-- Opening Marker --

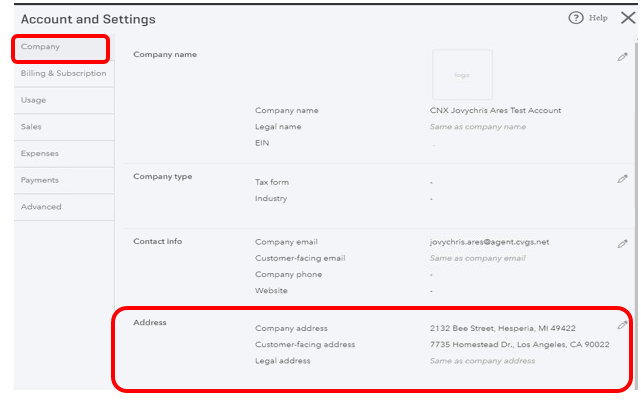Click the Legal address row value
This screenshot has width=641, height=404.
(x=482, y=360)
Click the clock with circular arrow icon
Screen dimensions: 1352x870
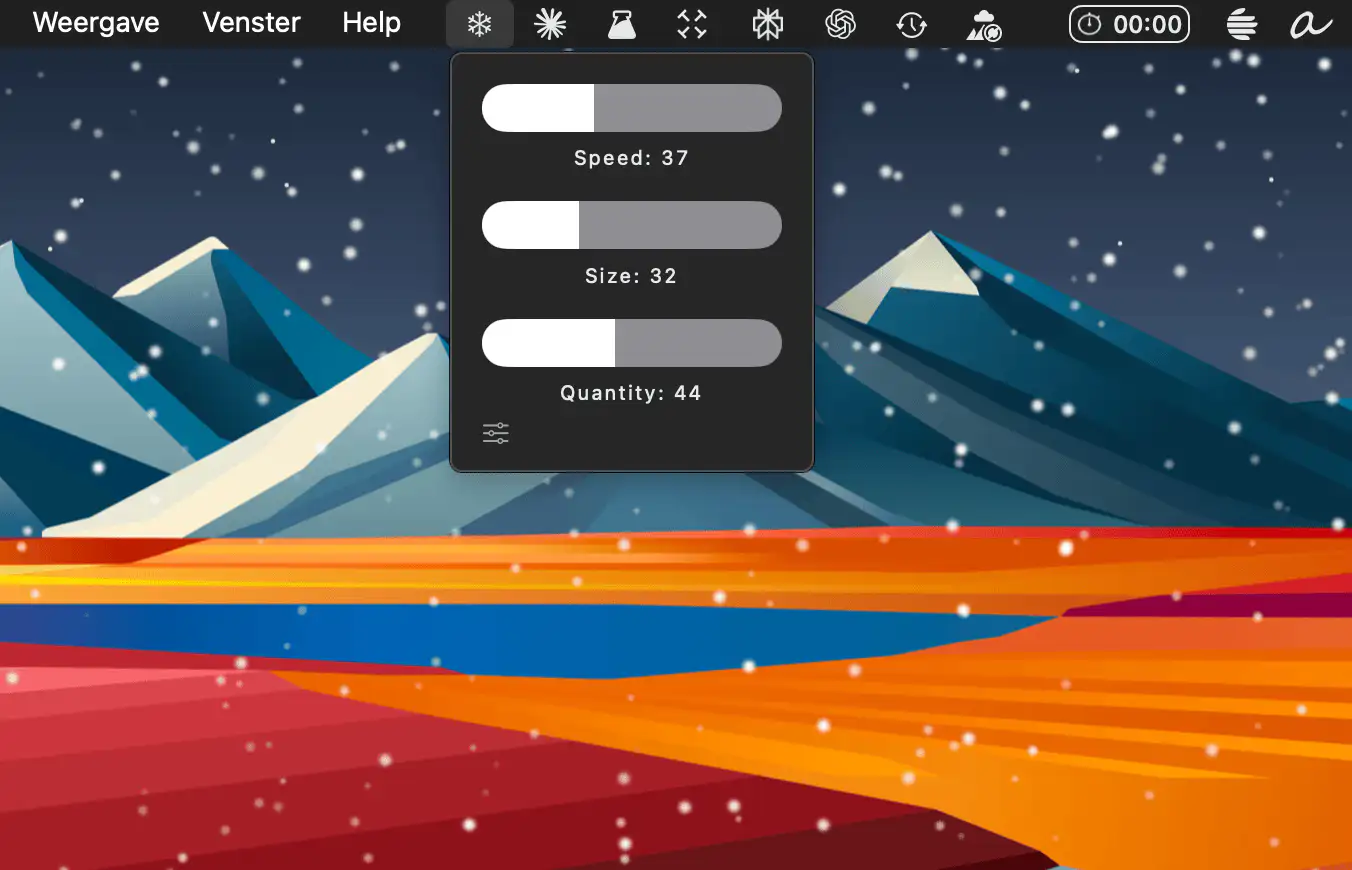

-- Closing Marker --

* **Work item**: Find the line with "Click the clock with circular arrow icon" in the listing and extract it and all lines after it through the end, exactly, without the pictures.

* **Solved exercise**:
Click the clock with circular arrow icon
Screen dimensions: 1352x870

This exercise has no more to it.